Parameters are as follows:

int shutdown(int s, int how); // s is socket descriptor

int how can be:

SHUT_RD or 0 Further receives are disallowed

SHUT_WR or 1 Further sends are disallowed

SHUT_RDWR or 2 Further sends and receives are disallowed


This may be platform specific, I somehow doubt it, but anyway, the best explanation I've seen is here on this msdn page where they explain about shutdown, linger options, socket closure and general connection termination sequences.

In summary, use shutdown to send a shutdown sequence at the TCP level and use close to free up the resources used by the socket data structures in your process. If you haven't issued an explicit shutdown sequence by the time you call close then one is initiated for you.
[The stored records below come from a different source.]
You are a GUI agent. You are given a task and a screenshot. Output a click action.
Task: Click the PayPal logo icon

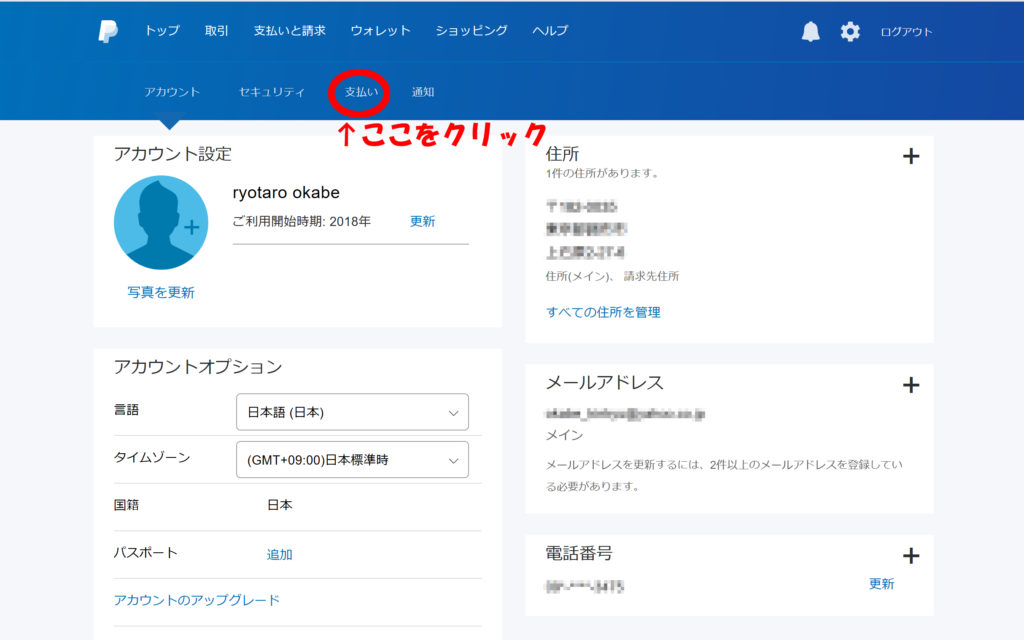click(x=108, y=31)
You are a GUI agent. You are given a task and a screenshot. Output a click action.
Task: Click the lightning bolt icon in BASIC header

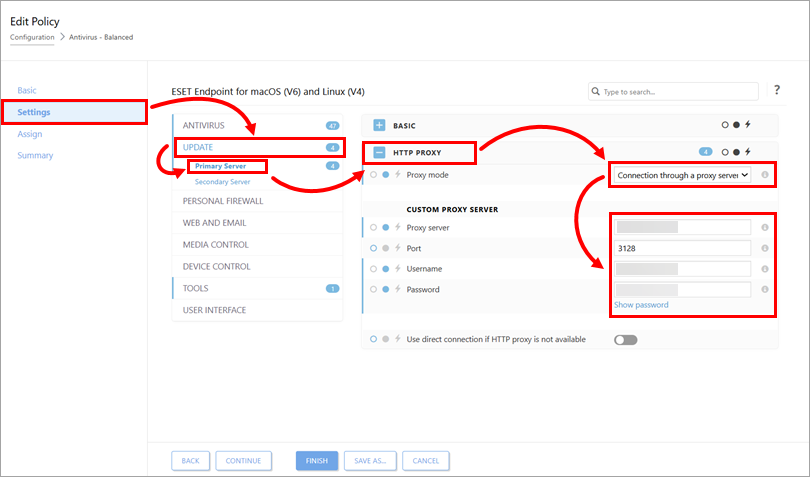click(x=747, y=125)
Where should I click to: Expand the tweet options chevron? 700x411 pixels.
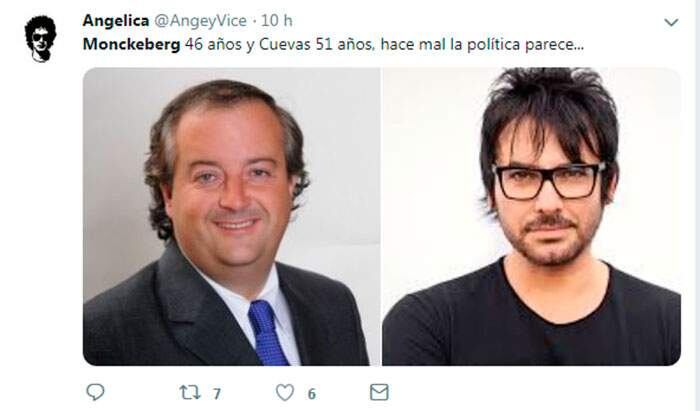click(671, 22)
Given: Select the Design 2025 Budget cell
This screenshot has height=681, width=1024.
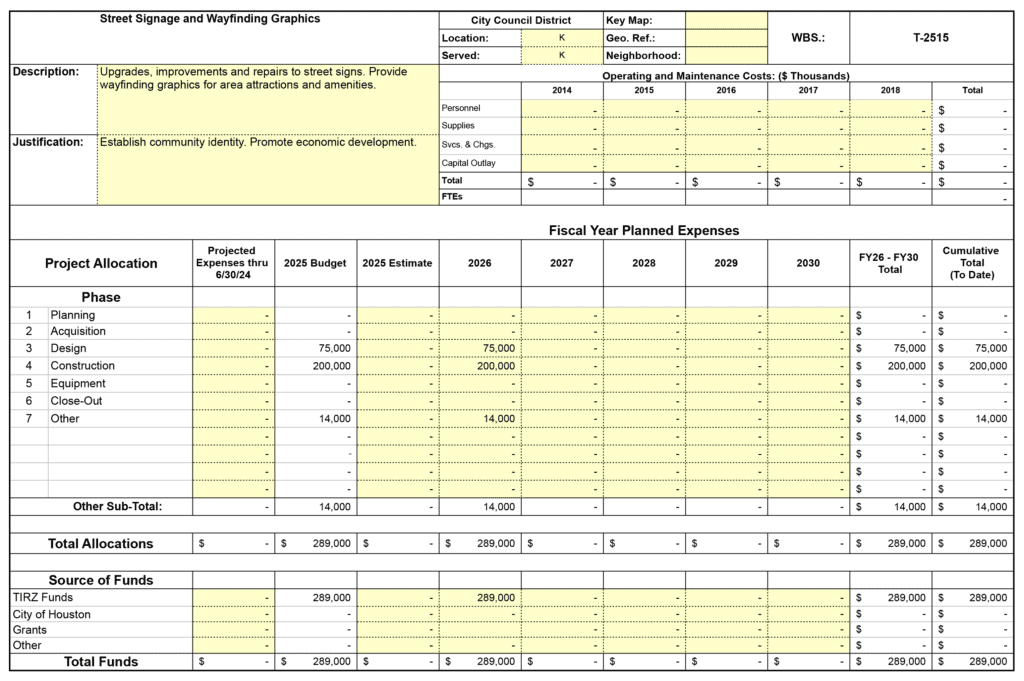Looking at the screenshot, I should 316,349.
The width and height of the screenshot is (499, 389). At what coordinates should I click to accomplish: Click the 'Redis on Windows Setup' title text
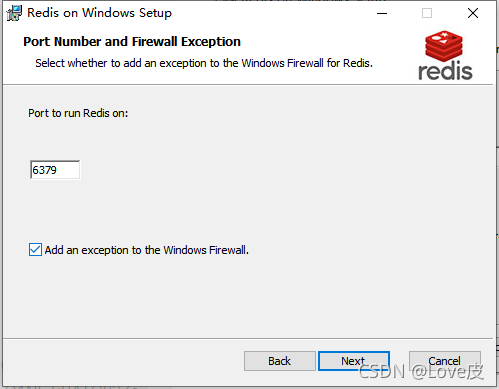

I've also had success under linux using shutdown() from one pthread to force another pthread currently blocked in connect() to abort early.

Under other OSes (OSX at least), I found calling close() was enough to get connect() fail.


"shutdown() doesn't actually close the file descriptor—it just changes its usability. To free a socket descriptor, you need to use close()."1


Close

When you have finished using a socket, you can simply close its file descriptor with close; If there is still data waiting to be transmitted over the connection, normally close tries to complete this transmission. You can control this behavior using the SO_LINGER socket option to specify a timeout period; see Socket Options.

ShutDown

You can also shut down only reception or transmission on a connection by calling shutdown.

The shutdown function shuts down the connection of socket. Its argument how specifies what action to perform: 0 Stop receiving data for this socket. If further data arrives, reject it. 1 Stop trying to transmit data from this socket. Discard any data waiting to be sent. Stop looking for acknowledgement of data already sent; don’t retransmit it if it is lost. 2 Stop both reception and transmission.

The return value is 0 on success and -1 on failure.